Les habitants de Rangoon sont trop traumatisés pour oser parler et se disent
plus effrayés maintenant que lorsque les soldats tiraient dans la rue. Le couvre-feu est toujours en vigueur de 22h00 à 04h00, alors qu'une arrestation peut toujours survenir pour n'importe
qui à n'importe quel moment pendant la nuit.
Un habitant de Rangoon témoigne :
« Lorsque nous entendons des hurlements la nuit, parce qu’un voisin
est emmené par la police, nous sommes déchirés entre aller lui porter secours ou rester cachés. Nous restons cachés derrières nos portes, honteux et terrifiés ».
Tandis qu’un moine de 24 ans affirme avoir été arrêté dans son monastère le 28
septembre à Rangoon avec 185 autres. Il a été confiné avec environ 400 moines dans une pièce, sans lit ni couverture, sans accès à des toilettes, sans seau et sans savon; les moines vivant dans
leurs excréments pendant des jours.
Ce moine a été entendu par un résident étranger qui a récolté des témoignages.
Ces informations enregistrées sur une mini mémoire informatique (genre clef USB) ont pu ainsi sortir de Birmanie discrètement.

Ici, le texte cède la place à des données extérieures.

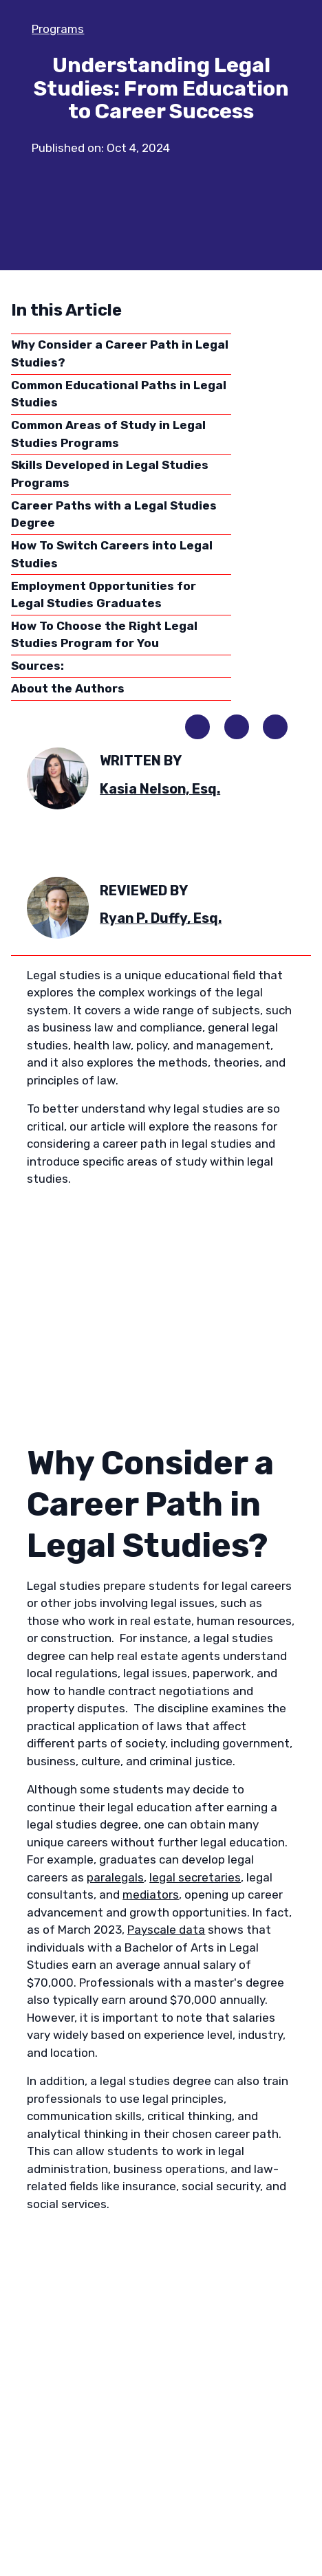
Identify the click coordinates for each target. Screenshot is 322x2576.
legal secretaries (195, 1877)
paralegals (115, 1877)
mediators (150, 1894)
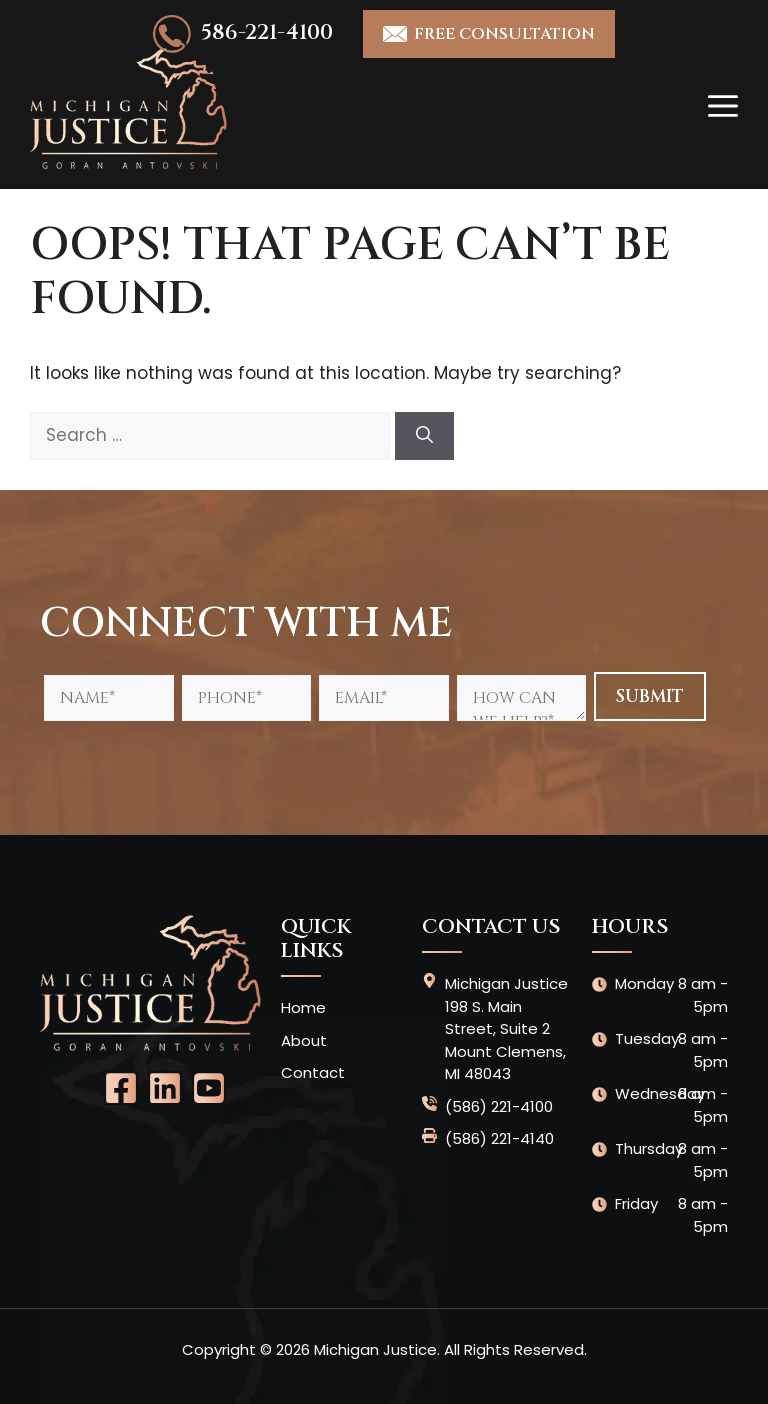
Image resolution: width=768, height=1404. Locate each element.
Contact (313, 1072)
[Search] (424, 436)
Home (303, 1007)
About (304, 1040)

D'autres témoignages font état d'une grève de la faim entamée par des moines enfermés dans des locaux sans fenêtres. Et il n'y a toujours pas de nouvelles du sort des
moines emmenés par les forces armées, les monastères sont restés déserts depuis les rafles. On peut craindre le pire.
Le gouvernement du Myanmar indique que de nombreuses personnes arrêtées ont été
libérées, alors que les organisations en exils estimes les personnes détenues entre 6'000 et 10'000.